▶ **INPUT FOR THIS TASK**:
————————
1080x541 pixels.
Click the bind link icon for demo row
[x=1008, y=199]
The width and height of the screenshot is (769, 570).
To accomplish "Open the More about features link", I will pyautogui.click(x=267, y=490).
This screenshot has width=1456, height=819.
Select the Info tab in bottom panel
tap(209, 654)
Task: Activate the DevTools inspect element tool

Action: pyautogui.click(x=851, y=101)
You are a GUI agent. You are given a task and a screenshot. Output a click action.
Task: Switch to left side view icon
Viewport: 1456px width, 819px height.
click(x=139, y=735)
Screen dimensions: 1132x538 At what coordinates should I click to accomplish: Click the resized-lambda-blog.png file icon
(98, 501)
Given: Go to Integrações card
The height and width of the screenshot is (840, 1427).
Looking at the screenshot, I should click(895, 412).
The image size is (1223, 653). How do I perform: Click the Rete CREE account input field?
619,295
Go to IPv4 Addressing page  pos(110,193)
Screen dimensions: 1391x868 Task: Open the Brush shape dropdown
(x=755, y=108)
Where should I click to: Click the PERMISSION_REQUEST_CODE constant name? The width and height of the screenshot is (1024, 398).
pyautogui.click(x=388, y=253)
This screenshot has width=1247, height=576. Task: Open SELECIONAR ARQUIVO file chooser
————————
▶ **PROBLEM STATEMENT**: Rewrite all of the rows above, changing "dimensions" to "resolution" wherever it occurs and leaving everything else as it is.

▶ **OUTPUT BELOW**:
1080x541 pixels.
Click the bind link icon for demo row
[x=1008, y=199]
The width and height of the screenshot is (769, 570).
To accomplish "Open the More about features link", I will pyautogui.click(x=267, y=490).
This screenshot has width=1456, height=819.
Select the Info tab in bottom panel
tap(209, 654)
Task: Activate the DevTools inspect element tool

Action: pyautogui.click(x=851, y=101)
You are a GUI agent. You are given a task and a screenshot. Output a click action.
Task: Switch to left side view icon
Viewport: 1456px width, 819px height.
click(x=139, y=735)
Screen resolution: 1132x538 At what coordinates should I click to accomplish: Click the resized-lambda-blog.png file icon
(98, 501)
Given: Go to Integrações card
The height and width of the screenshot is (840, 1427).
Looking at the screenshot, I should click(895, 412).
The image size is (1223, 653). How do I perform: Click the Rete CREE account input field?
619,295
Go to IPv4 Addressing page  pos(110,193)
Screen resolution: 1391x868 Task: Open the Brush shape dropdown
(x=755, y=108)
Where should I click to: Click the PERMISSION_REQUEST_CODE constant name? The width and height of the screenshot is (1024, 398).
pyautogui.click(x=388, y=253)
This screenshot has width=1247, height=576. Task: Open SELECIONAR ARQUIVO file chooser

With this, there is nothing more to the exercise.